DIRECTIONS FOR THIS TASK. Only the lines from the one containing "Image resolution: width=928" to the end of the data should be copied, exactly and without pictures.

--- START ---

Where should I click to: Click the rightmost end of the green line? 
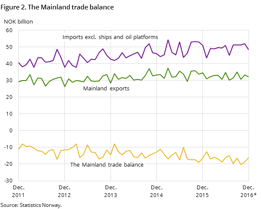[249, 77]
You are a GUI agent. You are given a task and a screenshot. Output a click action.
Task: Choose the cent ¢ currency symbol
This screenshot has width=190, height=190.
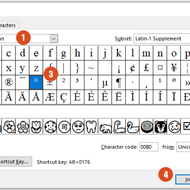point(132,68)
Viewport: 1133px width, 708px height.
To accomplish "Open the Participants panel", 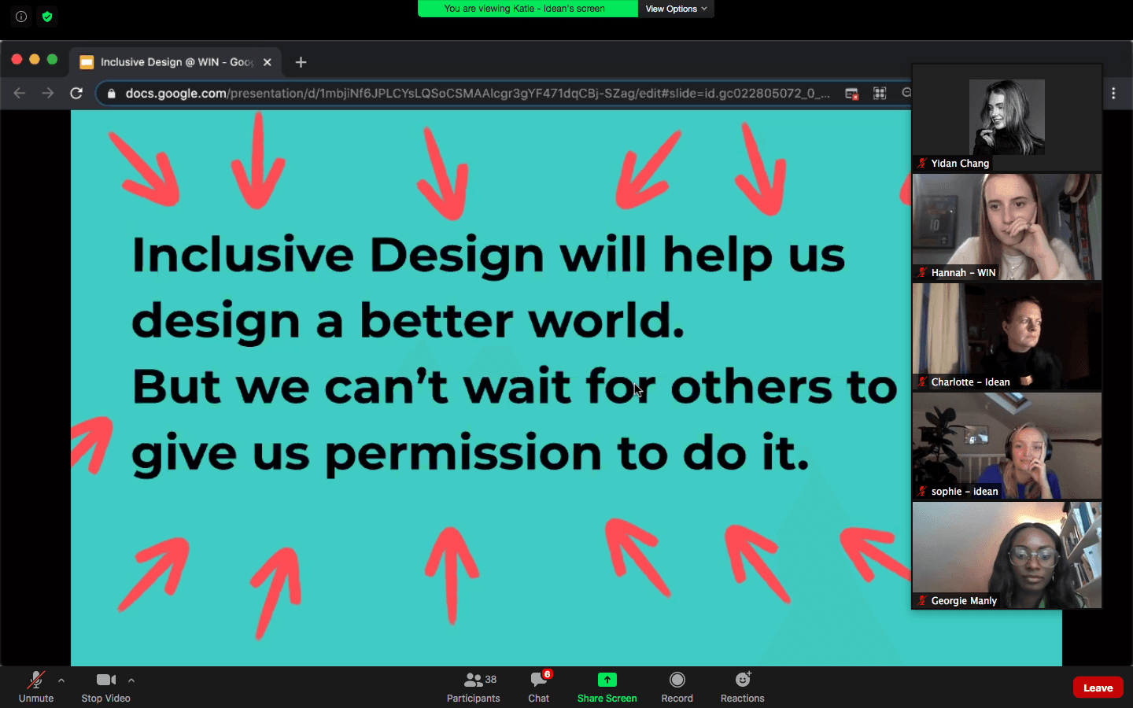I will (x=473, y=686).
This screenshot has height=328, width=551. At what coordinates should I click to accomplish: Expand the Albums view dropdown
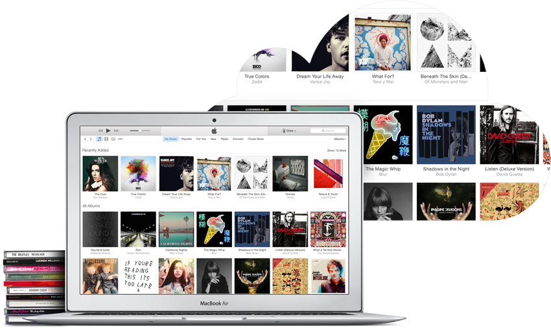(340, 139)
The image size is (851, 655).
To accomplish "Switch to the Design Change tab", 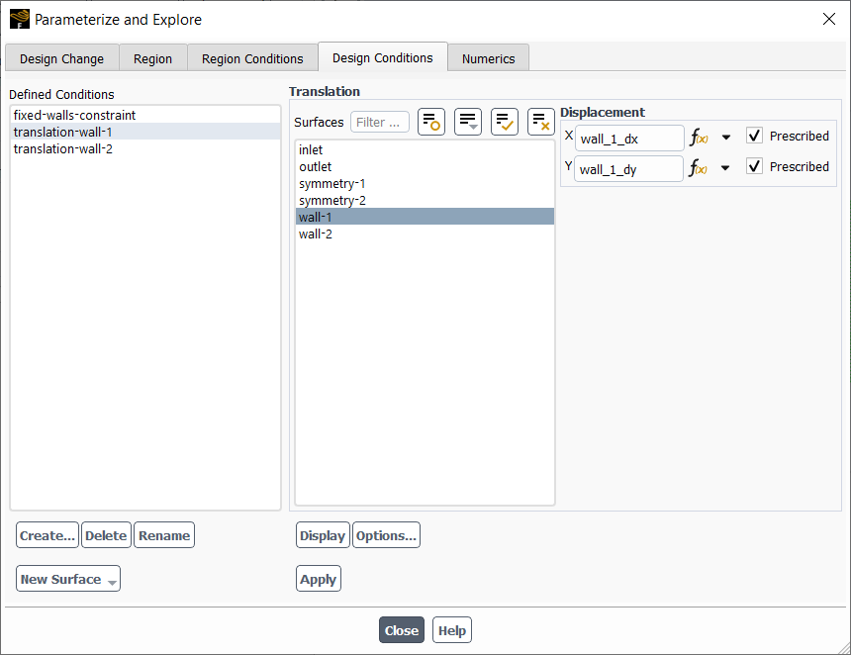I will click(x=60, y=57).
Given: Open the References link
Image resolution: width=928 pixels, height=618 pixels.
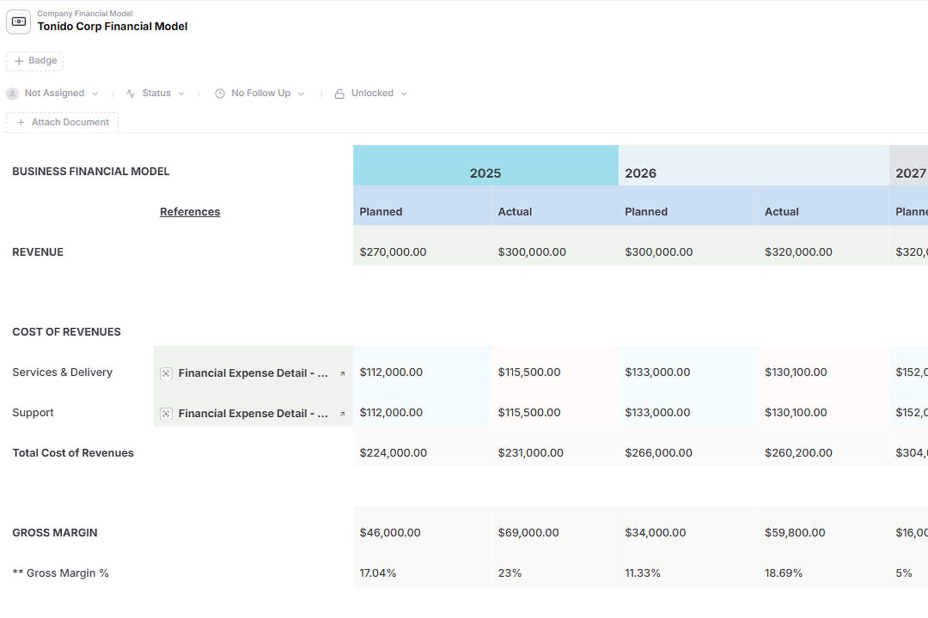Looking at the screenshot, I should 190,212.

--- END ---

ANSWER SPACE.
Image resolution: width=928 pixels, height=618 pixels.
Looking at the screenshot, I should 190,212.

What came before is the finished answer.